Una historia que significaría depresión y vergüenza está convirtiéndose en una de orgullo y dignidad.
Es la de Gisèle Pélicot, una mujer que fue drogada durante diez años por el hombre con el que compartió medio siglo de vida, para tenerla inconsciente y ponerla a disposición de desconocidos que la violaran mientras ella dormía.
Se enteró de su infierno gracias a la policía. Su marido había sido visto retratando la entrepierna de mujeres en un supermercado, y ante la revisión de su celular y computadora, se encontraron también cientos de imágenes de ella inerte, violada por desconocidos mientras su marido registraba todo en fotografía y videos.
Lo más asombroso de la historia de Gisèle es que decidió confrontar todo esto bajo la premisa de que la vergüenza le corresponde al otro bando, por lo que solicitó que su juicio fuera público, con la claridad de que no es ella la que tendría que ocultarse, sino sus victimarios.

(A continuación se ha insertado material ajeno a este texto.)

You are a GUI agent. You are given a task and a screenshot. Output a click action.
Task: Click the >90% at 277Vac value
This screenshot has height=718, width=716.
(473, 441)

Esta manera de afrontar lo que ella misma ha calificado como “barbarie” es obviamente propio de una fortaleza emocional y una entereza heroica. Pero también es el resultado de una red de apoyo como la que encabeza su hija, de quien también hay fotografías desnuda en los aparatos de su padre, y quien convenció a Gisèle de convertir su proceso en un símbolo de lucha.
Pero no todo está en las individualidades, también abona a ello un enfoque feminista como el francés que debatió con el movimiento #Me too por considerar que éste tendía a parecerse al puritanismo cuya principal característica es “tomar prestado, en nombre de un llamado bien general, los argumentos de la protección de las mujeres y su emancipación para vincularlas a un estado de víctimas eternas”.
En aquella famosa y controversial carta de cien personalidades francesas entre las que estaba Catherine Denueve se planteaba que “La violación es un crimen. Pero el coqueteo insistente o torpe no es un crimen, ni la galantería es una agresión machista.”
Con ello, iban más lejos de la premisa del “no es no” que se ha convertido en grito de batalla de feministas jóvenes que probablemente viven con menos rigor la educación sexual y social de quienes crecimos bajo la consigna de decir que “no”, aun cuando deseáramos decir que “sí” o tuviéramos la duda.
“Si me dices que sí, dejare de soñar y me volveré un idiota. Mejor dime que no y me tendrás todo el día pensando en el sí” dice Ricardo Arjona, “date al deseo y olerás a poleo” decía mi abuela; “la mujer del César no sólo debe ser decente, sino parecer” decían mis padres; “una dama en la sala, y una puta en la cama” dice la “sabiduría popular”. “Para pretendida Thais, y en la posesión, Lucrecia” desnudaba Sor Juana Inés de la Cruz
El doble discurso sobre la sexualidad femenina nos deja en un laberinto moral sin salida. Y ante la reprobación moral por el “sí” y la sordera ante el “no”, queda el silencio como solución equívoca.
A ese silencio se atienen los violadores de Gisèle que argumentan que suponían que había consentimiento porque no había resistencia, aunque no podía haberla de una mujer literalmente en la inconciencia.
Fueron similares los argumentos de la “manada”, aquel grupo de jóvenes españoles que violaron tumultuariamente una mujer luego de una pamplonada, y que, según dijeron, pensaron que había consentimiento porque no había en su víctima actitudes de resistencia activa.
Esa actitud no es desconocida para las miles de mujeres que entre el shock, el miedo, el asco, la vergüenza y el deseo ferviente de olvidar lo que está pasando, aguantan el nudo en la garganta y aprietan el paso para alejarse de la mano que acaba de tocar sus nalgas; o buscan el recuerdo de un lugar feliz que les permita refugiarse de la mirada lasciva de un jefe abusador; o repasan la lista del mandado o cuentan manchas en el techo mientras cumplen con el deber marital con sus maridos encima en la cama matrimonial.
Pero no más. Ese es el ejemplo de Giséle Pélicot cuando no permite que la carga de la vergüenza caiga en ella y cuando reprocha que su silencio e inconciencia le haga pensar a cualquiera que puedan tratarla como muñeca de trapo.
Con su actitud y ejemplo enseña que calladitas sólo nos vemos más docilitas, pero nunca más bonitas.